» **DATA FOR THIS TASK**:
○ ○ ○
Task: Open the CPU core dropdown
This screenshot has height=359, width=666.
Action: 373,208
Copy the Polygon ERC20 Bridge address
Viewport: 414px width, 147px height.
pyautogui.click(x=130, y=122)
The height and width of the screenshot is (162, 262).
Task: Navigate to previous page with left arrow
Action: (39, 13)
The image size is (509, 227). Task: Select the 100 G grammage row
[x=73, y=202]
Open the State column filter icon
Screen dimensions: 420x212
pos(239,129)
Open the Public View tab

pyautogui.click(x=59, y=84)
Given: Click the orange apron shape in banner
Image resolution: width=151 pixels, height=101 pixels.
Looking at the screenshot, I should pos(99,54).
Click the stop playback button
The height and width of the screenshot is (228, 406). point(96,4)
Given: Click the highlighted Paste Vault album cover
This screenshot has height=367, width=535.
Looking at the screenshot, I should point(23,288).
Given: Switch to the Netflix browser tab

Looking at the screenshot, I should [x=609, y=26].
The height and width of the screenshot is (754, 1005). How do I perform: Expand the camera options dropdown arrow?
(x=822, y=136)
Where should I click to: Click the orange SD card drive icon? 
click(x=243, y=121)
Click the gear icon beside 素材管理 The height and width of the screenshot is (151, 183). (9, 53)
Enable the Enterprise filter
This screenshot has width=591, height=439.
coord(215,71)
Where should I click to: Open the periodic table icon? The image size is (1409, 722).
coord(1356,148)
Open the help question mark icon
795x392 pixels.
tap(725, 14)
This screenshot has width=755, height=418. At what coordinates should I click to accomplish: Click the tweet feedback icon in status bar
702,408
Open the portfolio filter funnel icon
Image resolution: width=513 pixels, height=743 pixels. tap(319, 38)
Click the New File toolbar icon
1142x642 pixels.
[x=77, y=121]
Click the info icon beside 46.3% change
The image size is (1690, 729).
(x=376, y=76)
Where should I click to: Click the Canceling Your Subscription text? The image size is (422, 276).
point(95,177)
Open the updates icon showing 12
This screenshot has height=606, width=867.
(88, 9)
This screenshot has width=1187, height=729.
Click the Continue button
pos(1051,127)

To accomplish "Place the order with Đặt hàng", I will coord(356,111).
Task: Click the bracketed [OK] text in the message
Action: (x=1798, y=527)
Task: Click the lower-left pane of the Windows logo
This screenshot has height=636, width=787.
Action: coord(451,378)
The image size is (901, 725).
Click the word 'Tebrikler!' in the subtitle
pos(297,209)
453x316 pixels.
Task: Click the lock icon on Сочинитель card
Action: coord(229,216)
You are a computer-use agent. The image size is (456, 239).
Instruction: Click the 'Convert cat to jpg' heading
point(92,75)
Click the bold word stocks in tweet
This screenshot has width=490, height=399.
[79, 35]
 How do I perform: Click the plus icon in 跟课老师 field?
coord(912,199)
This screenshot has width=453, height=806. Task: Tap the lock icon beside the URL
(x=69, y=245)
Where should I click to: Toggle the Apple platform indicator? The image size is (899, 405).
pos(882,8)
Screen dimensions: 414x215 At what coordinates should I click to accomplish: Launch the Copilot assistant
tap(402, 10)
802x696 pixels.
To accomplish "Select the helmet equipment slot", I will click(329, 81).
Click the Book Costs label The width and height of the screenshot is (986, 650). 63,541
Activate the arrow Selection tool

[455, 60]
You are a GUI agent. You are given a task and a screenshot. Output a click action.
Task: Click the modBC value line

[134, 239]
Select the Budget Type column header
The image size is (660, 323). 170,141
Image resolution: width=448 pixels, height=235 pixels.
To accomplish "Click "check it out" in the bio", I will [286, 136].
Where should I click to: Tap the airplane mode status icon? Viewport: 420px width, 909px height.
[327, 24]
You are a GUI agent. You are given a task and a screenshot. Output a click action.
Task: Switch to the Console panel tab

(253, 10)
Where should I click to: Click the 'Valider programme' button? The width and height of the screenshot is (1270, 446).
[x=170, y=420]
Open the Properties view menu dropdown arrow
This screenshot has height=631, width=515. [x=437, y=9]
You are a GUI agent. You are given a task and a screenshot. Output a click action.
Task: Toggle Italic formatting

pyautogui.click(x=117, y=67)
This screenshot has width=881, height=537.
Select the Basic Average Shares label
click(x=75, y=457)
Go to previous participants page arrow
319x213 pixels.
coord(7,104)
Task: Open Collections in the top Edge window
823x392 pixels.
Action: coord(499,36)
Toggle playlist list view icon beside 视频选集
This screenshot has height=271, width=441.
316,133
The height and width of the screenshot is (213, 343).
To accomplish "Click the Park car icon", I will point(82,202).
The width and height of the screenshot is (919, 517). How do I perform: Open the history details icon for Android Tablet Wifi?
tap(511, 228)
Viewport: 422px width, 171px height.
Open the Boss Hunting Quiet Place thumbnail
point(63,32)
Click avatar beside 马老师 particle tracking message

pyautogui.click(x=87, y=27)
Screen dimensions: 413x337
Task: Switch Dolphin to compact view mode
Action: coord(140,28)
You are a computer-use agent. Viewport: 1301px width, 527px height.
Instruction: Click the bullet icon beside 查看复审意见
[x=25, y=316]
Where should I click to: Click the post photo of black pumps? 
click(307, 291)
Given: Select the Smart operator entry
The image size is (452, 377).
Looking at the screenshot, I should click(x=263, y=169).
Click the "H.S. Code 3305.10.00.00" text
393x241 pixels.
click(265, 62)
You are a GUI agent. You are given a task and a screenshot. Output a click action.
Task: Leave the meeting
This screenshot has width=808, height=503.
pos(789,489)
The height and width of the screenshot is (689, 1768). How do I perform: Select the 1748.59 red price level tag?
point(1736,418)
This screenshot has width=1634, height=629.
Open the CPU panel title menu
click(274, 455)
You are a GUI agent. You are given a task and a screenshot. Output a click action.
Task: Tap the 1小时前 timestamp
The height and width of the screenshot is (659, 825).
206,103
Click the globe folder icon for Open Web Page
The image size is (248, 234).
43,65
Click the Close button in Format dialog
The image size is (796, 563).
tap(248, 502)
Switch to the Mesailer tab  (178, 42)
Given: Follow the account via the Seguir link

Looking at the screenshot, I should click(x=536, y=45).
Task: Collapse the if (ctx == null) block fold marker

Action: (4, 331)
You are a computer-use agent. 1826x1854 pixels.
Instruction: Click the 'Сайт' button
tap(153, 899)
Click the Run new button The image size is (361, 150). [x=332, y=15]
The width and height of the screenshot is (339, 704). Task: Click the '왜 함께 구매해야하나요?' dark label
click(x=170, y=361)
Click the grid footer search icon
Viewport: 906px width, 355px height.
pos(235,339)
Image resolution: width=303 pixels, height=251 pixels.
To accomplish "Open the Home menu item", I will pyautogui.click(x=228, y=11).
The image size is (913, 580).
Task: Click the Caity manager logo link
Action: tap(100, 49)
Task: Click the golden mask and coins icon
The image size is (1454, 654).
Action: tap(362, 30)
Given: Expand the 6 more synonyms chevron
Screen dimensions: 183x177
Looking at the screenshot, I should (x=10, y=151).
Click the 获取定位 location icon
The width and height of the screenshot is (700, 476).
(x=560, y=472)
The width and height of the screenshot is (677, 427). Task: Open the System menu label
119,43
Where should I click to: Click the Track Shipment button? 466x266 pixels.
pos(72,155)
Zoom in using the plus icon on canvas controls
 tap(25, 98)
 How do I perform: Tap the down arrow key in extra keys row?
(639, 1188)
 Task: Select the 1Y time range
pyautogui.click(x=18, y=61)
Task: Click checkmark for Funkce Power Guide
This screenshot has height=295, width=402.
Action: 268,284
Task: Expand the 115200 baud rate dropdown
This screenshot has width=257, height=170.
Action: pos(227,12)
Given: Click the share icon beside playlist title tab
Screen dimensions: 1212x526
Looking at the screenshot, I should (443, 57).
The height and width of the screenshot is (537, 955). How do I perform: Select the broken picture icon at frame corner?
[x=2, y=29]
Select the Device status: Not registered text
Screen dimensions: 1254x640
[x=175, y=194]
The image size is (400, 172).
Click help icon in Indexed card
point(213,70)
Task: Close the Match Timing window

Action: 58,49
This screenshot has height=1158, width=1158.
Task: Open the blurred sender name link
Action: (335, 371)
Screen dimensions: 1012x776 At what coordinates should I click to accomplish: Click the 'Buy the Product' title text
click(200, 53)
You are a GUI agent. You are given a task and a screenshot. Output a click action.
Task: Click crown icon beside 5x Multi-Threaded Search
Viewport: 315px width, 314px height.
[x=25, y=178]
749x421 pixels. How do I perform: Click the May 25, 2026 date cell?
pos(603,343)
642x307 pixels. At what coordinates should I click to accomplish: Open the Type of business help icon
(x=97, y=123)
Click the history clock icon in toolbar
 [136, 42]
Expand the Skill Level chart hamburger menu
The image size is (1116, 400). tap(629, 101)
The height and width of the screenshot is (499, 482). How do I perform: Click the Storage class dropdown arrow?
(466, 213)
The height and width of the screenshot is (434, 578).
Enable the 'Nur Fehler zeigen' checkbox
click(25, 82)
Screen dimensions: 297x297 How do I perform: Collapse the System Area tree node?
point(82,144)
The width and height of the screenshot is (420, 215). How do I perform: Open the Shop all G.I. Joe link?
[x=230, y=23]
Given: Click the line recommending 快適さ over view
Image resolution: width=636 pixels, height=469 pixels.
○ ○ ○
» **INSTRUCTIONS FOR THE TASK**:
All that is wanted is an exact copy of the lines above from the one with "The height and width of the screenshot is (659, 825)." through the one with "Image resolution: width=303", with both ends included.

» **ANSWER FOR THIS EXERCISE**:
The height and width of the screenshot is (659, 825).
206,103
Click the globe folder icon for Open Web Page
The image size is (248, 234).
43,65
Click the Close button in Format dialog
The image size is (796, 563).
tap(248, 502)
Switch to the Mesailer tab  (178, 42)
Given: Follow the account via the Seguir link

Looking at the screenshot, I should click(x=536, y=45).
Task: Collapse the if (ctx == null) block fold marker

Action: (4, 331)
You are a computer-use agent. 1826x1854 pixels.
Instruction: Click the 'Сайт' button
tap(153, 899)
Click the Run new button The image size is (361, 150). [x=332, y=15]
The width and height of the screenshot is (339, 704). Task: Click the '왜 함께 구매해야하나요?' dark label
click(x=170, y=361)
Click the grid footer search icon
Viewport: 906px width, 355px height.
pos(235,339)
Image resolution: width=303 pixels, height=251 pixels.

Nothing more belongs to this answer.